Using PPE in the manufacturing workplace is a critical part of an overall safety program.

What is personal protective equipment (PPE)?


Personal protective equipment (PPE) protects workers from workplace injuries resulting from chemical, radiological, physical, electrical, mechanical, or other workplace hazards.

PPE includes things like gloves, aprons, face shields, safety glasses, hard hats, coveralls, earplugs and more.

It is only one element in a complete safety program; it does not eliminate the hazard itself or guarantee total protection. It is the last level of protection in a safety program; after other methods – such as engineering controls, safe work practices and administrative controls – don’t solve the hazardous situation. PPE can help to reduce the risk of injury.

Engineering controls involve physically changing a machine or work environment. Safe Work practices involve training workers how to perform tasks in ways that reduce their exposure to workplace hazards. Administrative controls involve changing how or when workers do their jobs, such as scheduling work and rotating workers or limiting access to areas with hazards.

Eye and Face PPE

Let’s look specifically at eye and face protection. Some questions to ask include:

  • Does the job involve airborne dust or flying particles? Think about operations such as sawing, cutting, drilling, sanding, grinding, or blasting.
  • Do employees handle hazardous liquid chemicals? Look at operations such as pouring, mixing, painting, cleaning, and siphoning.
  • Are employees’ eyes exposed to physical or chemical irritants? Operations might include battery charging and installing fiberglass insulation.
  • Are employees’ faces exposed to extreme heat? Operational tasks could include welding, pouring molten metal, smithing, baking, and cooking.
  • Are employees’ faces exposed to other potential irritants? Look at operations including cutting, sanding, grinding, cleaning, siphoning.

Typical eye and face PPE include goggles, spectacles, face shields, and welding helmets.

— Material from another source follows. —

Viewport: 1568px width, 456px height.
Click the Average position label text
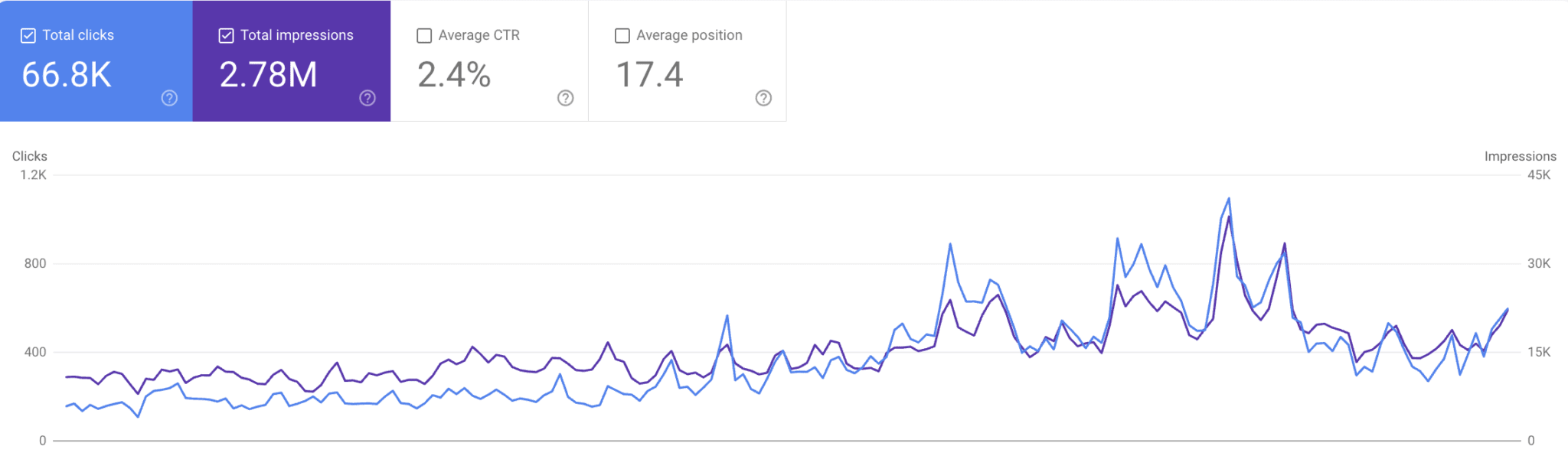point(689,35)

Using PPE and other safe work practices give workers ways to reduce face and head injuries.

Not wearing PPE when it is required is a serious safety issue.

Unfortunately, this is where the problem lies, it doesn’t always get used properly or consistently, which can lead to accidents in the workplace.

Other consequences include: additional citations, increases in workers’ compensation premiums and a negative perception of the company. And, of course, there are always the impacts to the injured employee – financial and emotional.

When implementing PPE as part of your safety program:

  • Address the hazards present.
  • Match PPE to the hazard. Will one layer of PPE be sufficient or do you need multiple layers?
  • Consider the ergonomics of the PPE. Does it fit comfortably and is there flexibility in choice? Fit each worker on an individual basis.
  • Ensure regular maintenance.
  • Conduct training.
  • Monitor the program.

Use of personal protective equipment when required needs to be part of the company’s safety policy. If it is not, it will be difficult for the company to hold employees accountable to using PPE.